Under certain conditions, the migration of atoms is possible in the reverse direction: from α-solid solution into the periodic layers in the plates of LPSO-phases. The optimum deformation mode and subsequent heat treatment contribute to forming of periodic layers in the plates of LPSO-phases with yttrium content of 3.2–4.3 % (atom.), and zinc content of 3.8–4.2 % (atom.).

At that, the level of alloy mechanical properties shows an increase. Consequently, re-proportioning of zinc and yttrium elements in the periodic layers of LPSO-phases, which occurs on the nanolevel under the influence of process parameters, along with other factors, can eventually result in having impact on the macrolevel, promoting alloy characteristics improvement. The stability of phase composition of the VMD16 alloy (up to 500– 520 ºС), established based on the results of differential thermal analysis (DTA), is one of the reasons of high strength properties at increased temperatures (tabl.).

Table

Comparative mechanical properties of deformable magnesium alloys (forgings)

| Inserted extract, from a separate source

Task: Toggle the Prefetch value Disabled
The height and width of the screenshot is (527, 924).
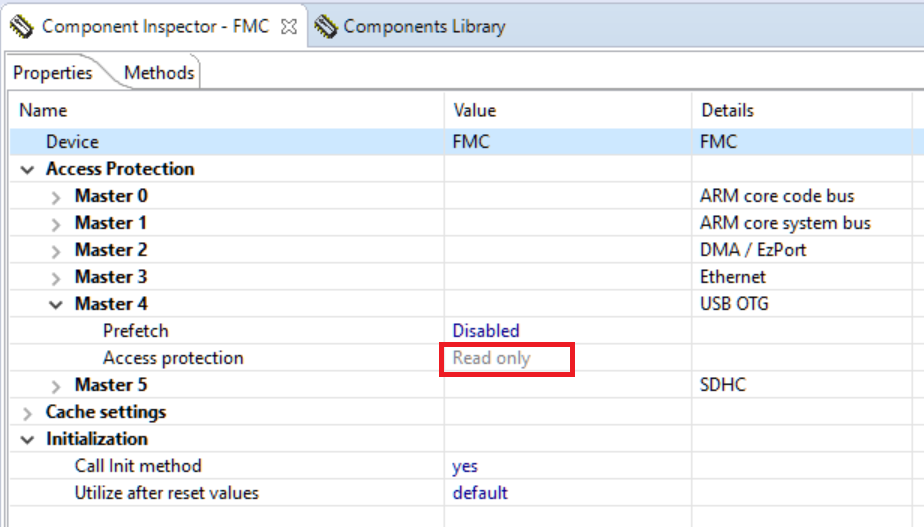Action: click(486, 331)
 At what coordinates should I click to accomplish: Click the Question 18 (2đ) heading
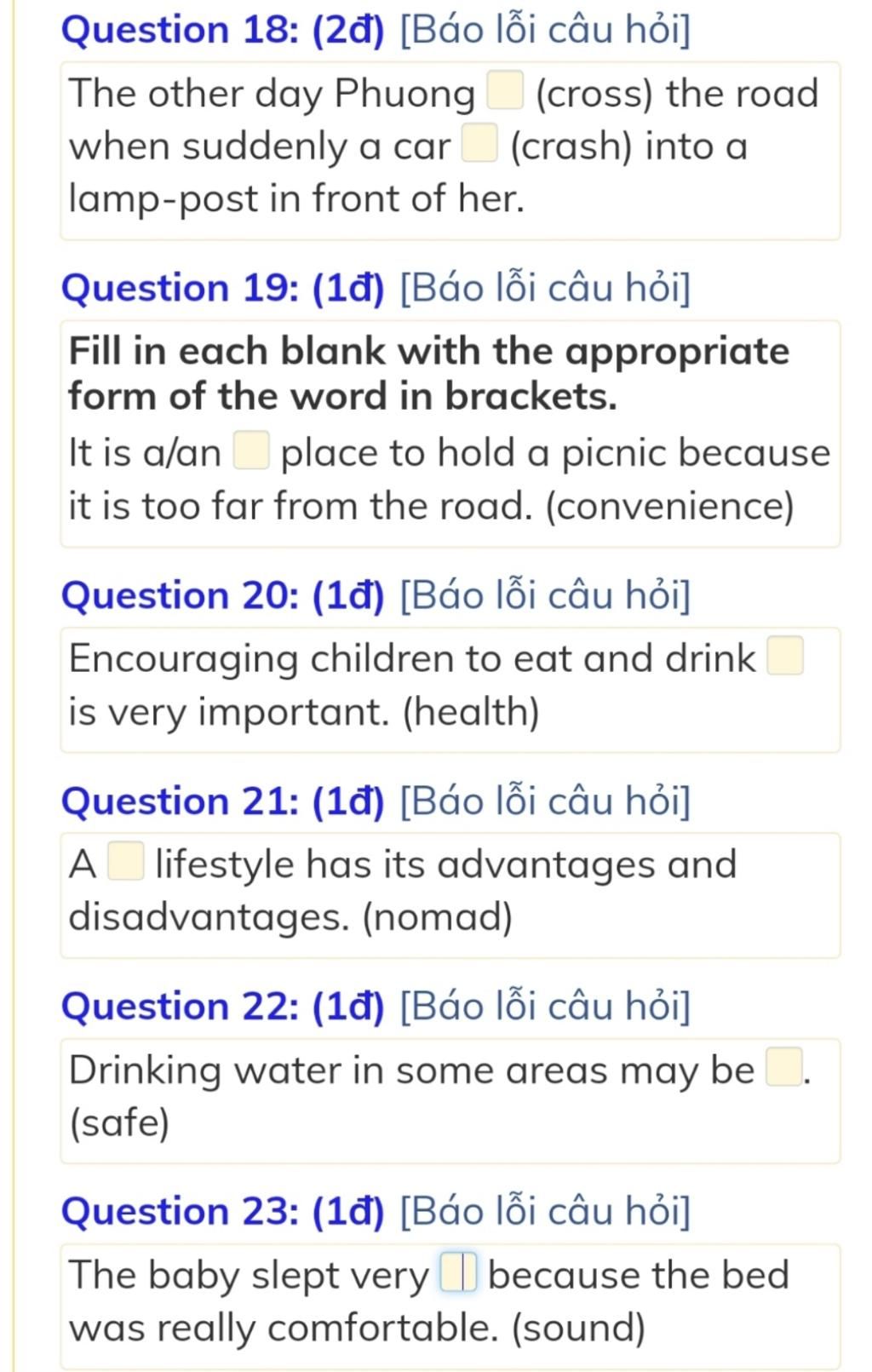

Based on research data, thermal linear expansion coefficient of LPSO-phases is significantly lower than that of the basic α-solid solution. Thus, LPSO-phases have higher thermal stability as compared with the basic α solid solution [6, 7].

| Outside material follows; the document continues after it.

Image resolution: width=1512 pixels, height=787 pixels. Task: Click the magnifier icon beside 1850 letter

A comparative table of properties of forgings made of the VMD16 alloy and analogues demonstrates the advantages of the new alloy with respect to all studied parameters: strength and corrosion characteristics, low mechanical anisotropy of deformed semi-finished products, increased strength at high test temperatures.

It should be noted that the presence of LPSO-phases was established only in the phase composition of the VMD16 alloy.

The advantages of the developed VMD16 alloy allow to recommend its use as a material for the loaded parts of airframe internals, parts of control system (brackets, arms, levers), hull parts, parts of external load system (supporting strut), in the products of aviation and rocketand-space industry.

Conclusion

The results of the conducted studies of the influence of regularities of formation and features of a fine structure (in particular, LPSO-phases) on the properties of a new-generation deformable magnesium alloy of the VMD16 brand confirm that a significant role in the improvement of magnesium-based deformable VMD16 alloy belongs to the self-organizing thermally stable nanosized LPSO-phases.

LPSO-phases are present in almost all alloy grains, they can be formed as blocks in multi-layer eutectic component grains, representing additional nanosized hardening elements randomly oriented in the material. These structural elements prevent dislocation motions and slow down differently directed diffusion processes in the alloy, which also contributes to a reduction of mechanical anisotropy and improvement of corrosion characteristics of the VMD16 alloy.